Originally designed for a thousand male patients, it now has 300 men and women as patients. The public is welcome to tour everything except those three buildings that currently house patients.
Casa Navas, another ornate Domènech i Montaner home, is still owned by the original family. Visitors must have an appointment and guide to tour Casa Navas, and often the guide will be a family member. “All the electrical work, decorative painting, furniture and kitchen, are original,” said Tourism Promotions Manager, Cristina Pedret Llaurado. “This home is a preservation, not a renovation.”
Reus, the capital of the Baix Camp comarca, is a casual and easy city to walk. For a quick snack, grab a pastry-to-go at Forn Sistare; four generations have been baking bread here since 1910, and their speciality is different types of dark breads. La Ferreteria is a unique restaurant that began as a hardware store in 1923. Small compartments, once used for hinges and hammers, are now filled with wine bottles. Eight black-and-white photos line the wall, showing the original store. This restaurant serves a local speciality, menjar blanc de Reus, a thick pudding, which has crushed almonds as its main ingredient.
Café de Reus was once a dressmaking shop, but today it’s a cosy restaurant serving hearty Catalan food, just off the main Plaça Mercadal. Close by, on Galanes Street, is Baro’s. This small, old shop is a perfect place to pick up locally-grown hazelnuts, almonds and a package with which to make the menjar blanc pudding.
Magnificent views of the Costa Daurada and rolling countryside can be seen from the octagonal bell-tower of the Priory Church of Sant Pere, a Gothic church from the 16th century, which is where Gaudí was baptised. This month, gegants will be marching by the church as part of the Festa Major de Sant Pere, held from June 23rd to 29th. They are unusual in that some are Japanese, Native Americans and Africans, made to reflect the international commerce of Reus during the 1700s and 1800s.
━━━━━━━━━━━━━━━━━━━━
> [TASKS TO CARRY OUT]
A) According to the passage about Reus, what kind of business was La Ferreteria when it opened, and in what year?
B) Carry on the passage about Reus from its last sentence.
The entries that follow are separate material and have no connection to the passage about Reus.

> [RECORDED DATA]
━━━━━━━━━━━━━━━━━━━━
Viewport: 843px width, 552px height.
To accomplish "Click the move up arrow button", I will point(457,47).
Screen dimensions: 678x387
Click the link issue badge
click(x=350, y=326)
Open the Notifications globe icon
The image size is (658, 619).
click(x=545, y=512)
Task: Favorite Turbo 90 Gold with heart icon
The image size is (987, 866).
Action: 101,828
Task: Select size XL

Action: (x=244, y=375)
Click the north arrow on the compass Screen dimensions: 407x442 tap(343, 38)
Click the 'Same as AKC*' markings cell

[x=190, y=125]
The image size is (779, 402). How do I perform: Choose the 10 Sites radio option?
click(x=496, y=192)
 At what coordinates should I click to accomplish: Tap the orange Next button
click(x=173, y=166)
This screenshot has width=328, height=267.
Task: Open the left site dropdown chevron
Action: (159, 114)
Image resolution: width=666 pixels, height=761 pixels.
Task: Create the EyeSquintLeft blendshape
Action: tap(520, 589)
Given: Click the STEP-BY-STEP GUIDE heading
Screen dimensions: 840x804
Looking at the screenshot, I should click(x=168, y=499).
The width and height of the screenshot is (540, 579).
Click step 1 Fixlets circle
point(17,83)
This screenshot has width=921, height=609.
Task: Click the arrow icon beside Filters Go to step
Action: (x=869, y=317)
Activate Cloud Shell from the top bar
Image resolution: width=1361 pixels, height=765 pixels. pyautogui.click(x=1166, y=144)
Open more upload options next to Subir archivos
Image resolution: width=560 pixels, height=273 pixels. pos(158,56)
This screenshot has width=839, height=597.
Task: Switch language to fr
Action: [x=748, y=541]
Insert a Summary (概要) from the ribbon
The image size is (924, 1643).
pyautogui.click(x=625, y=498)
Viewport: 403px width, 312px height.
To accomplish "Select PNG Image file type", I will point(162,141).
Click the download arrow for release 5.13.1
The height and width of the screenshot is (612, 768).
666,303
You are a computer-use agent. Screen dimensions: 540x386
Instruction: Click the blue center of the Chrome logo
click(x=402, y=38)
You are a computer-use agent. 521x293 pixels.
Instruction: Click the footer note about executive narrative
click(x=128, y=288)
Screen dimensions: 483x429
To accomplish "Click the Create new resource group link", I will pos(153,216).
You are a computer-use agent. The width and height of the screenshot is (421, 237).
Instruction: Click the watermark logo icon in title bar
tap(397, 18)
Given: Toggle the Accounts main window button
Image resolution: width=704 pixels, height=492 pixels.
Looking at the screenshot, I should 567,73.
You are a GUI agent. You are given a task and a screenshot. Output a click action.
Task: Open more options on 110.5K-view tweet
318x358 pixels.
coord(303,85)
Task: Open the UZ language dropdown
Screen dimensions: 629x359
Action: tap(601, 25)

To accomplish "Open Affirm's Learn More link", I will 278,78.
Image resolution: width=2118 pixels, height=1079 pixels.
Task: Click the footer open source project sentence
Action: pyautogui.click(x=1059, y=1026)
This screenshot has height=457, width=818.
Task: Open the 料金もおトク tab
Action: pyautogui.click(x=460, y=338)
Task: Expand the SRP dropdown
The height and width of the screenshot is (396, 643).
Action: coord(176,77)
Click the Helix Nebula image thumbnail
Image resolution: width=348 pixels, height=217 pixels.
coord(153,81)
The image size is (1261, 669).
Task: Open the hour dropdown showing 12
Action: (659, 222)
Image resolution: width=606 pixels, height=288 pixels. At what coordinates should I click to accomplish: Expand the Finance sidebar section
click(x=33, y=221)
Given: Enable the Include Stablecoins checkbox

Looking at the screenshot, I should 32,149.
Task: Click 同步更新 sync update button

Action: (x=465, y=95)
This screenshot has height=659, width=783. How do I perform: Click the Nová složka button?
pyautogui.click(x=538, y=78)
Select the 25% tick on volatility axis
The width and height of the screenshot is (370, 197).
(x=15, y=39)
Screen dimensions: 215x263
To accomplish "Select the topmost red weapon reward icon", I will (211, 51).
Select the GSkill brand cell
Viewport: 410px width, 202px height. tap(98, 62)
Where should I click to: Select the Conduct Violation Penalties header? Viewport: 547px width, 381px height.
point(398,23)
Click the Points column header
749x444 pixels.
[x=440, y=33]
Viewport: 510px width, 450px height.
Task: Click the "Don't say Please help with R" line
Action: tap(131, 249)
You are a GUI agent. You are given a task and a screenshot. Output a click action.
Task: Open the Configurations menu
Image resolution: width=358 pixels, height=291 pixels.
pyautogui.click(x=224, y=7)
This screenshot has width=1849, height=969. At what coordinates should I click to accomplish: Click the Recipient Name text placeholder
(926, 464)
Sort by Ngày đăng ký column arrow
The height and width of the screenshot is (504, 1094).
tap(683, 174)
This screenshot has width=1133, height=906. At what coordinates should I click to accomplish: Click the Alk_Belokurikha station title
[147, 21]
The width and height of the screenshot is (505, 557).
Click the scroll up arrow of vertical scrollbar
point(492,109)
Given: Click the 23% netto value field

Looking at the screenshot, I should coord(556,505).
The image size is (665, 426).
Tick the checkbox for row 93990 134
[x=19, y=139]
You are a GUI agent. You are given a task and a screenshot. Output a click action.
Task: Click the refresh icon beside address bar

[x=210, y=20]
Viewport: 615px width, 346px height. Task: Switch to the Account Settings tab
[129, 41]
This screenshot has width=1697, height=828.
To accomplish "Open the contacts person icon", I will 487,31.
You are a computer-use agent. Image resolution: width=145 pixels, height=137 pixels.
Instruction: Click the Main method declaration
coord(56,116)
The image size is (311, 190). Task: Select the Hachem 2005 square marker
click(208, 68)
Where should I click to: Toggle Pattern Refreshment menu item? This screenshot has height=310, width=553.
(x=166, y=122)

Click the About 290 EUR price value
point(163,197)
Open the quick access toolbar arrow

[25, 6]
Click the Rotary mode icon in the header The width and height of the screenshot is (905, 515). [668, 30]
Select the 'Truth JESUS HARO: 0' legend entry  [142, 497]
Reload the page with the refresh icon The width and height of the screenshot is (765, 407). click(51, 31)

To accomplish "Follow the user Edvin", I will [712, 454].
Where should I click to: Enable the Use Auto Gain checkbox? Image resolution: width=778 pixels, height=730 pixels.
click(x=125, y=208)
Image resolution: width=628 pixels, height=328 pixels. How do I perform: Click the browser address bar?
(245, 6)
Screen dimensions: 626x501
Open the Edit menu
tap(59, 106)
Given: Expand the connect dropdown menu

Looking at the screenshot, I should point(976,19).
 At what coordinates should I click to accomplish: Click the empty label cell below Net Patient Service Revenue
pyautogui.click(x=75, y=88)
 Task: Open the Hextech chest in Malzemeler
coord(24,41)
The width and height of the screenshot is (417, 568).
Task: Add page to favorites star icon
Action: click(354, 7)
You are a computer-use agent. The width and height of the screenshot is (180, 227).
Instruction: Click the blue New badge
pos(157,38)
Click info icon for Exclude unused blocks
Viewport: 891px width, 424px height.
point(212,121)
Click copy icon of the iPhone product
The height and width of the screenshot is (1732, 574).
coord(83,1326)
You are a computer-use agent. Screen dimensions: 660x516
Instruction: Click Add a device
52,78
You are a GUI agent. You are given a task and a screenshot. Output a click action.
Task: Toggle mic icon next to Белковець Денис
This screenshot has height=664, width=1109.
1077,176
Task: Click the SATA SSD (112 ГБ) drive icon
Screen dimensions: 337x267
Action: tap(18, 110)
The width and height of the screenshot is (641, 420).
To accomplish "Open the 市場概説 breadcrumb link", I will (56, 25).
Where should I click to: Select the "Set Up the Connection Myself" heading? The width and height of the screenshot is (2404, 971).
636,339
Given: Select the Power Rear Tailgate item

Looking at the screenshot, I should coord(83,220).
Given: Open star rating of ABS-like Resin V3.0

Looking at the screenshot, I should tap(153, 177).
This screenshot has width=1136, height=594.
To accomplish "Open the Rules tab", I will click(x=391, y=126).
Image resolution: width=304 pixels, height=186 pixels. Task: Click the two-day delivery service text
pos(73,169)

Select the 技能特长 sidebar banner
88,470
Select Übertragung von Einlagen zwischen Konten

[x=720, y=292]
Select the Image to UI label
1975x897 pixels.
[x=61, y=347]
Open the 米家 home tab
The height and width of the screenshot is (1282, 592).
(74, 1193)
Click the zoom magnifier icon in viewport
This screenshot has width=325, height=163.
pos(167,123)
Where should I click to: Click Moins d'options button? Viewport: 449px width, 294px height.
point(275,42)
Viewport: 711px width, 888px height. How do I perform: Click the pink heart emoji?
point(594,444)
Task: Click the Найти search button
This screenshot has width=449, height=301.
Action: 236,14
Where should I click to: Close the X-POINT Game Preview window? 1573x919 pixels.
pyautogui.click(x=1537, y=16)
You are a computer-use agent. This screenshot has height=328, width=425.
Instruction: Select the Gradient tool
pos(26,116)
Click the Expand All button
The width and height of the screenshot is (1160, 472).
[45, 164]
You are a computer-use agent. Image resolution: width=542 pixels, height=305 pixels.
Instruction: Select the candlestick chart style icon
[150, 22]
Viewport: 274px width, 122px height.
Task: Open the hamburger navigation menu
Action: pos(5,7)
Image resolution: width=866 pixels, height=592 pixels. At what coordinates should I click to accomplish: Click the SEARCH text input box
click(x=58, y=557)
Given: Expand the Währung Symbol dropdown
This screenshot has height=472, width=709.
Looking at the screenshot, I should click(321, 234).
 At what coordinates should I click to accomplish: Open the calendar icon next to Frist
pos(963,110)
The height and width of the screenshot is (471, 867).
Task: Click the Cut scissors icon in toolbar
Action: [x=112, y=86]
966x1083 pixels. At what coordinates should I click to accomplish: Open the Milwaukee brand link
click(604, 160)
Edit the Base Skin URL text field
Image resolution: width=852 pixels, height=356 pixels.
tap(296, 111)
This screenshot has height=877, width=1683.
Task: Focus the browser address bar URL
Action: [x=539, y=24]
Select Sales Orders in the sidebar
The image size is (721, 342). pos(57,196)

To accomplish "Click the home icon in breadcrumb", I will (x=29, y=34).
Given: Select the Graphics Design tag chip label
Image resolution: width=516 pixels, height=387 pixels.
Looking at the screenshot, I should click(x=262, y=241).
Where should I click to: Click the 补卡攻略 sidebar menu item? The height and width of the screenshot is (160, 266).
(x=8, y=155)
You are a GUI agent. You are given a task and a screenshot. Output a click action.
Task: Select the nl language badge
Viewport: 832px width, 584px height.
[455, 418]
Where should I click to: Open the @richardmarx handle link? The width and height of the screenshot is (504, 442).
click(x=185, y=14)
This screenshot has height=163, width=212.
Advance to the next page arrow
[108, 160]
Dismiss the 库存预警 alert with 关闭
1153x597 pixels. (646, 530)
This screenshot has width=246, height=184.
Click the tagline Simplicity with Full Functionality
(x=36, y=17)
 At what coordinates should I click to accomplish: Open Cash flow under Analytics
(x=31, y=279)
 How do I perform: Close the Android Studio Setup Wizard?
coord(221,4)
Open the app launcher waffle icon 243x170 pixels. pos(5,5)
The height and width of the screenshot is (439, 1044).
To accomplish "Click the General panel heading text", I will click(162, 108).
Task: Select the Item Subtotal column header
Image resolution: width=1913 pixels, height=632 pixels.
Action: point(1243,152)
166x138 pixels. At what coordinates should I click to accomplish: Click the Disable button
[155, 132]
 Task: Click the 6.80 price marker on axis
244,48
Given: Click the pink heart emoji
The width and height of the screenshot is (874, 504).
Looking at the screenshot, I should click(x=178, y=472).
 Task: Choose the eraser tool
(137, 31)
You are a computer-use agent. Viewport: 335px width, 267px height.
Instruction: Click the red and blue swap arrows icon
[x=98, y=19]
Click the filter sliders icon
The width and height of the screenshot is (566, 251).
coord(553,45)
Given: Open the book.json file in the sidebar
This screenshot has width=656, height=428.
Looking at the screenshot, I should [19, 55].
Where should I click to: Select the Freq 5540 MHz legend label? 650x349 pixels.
━━━━━━━━━━━━━━━━━━━━
> [ANSWERS IN ORDER]
A) It began as a hardware store in 1923.

B)
For a closer look at the amazing gegants, they rest during the year at the Salvador Vilaseca Archaeological Museum. This museum is dedicated to traditional elements of Reus like the Olive Oil Room, which displays old olive oil presses. Maria Fortuny, a famous Catalan painter who died aged 36 in 1874, is featured with paintings of sweeping landscapes and war scenes, while another room is dedicated to modern painting and sculpture with changing exhibits of contemporary art.
At various times of the year, Reus widens its cultural offerings: Memory Mash, an unusual film festival featuring black-and-white films, is held in November. These are contemporary films but made to look like movies from the Thirties and Forties, and are in several languages including English with Castilian subtitles. The Blues Festival, held during the second and third weekends of April in cafés around Reus, brings yet another artistic facet to this easygoing city.
What Antoni Gaudí would have thought of all this is impossible to say, but for the contemporary visitor it assures a pleasant and varied time in Reus.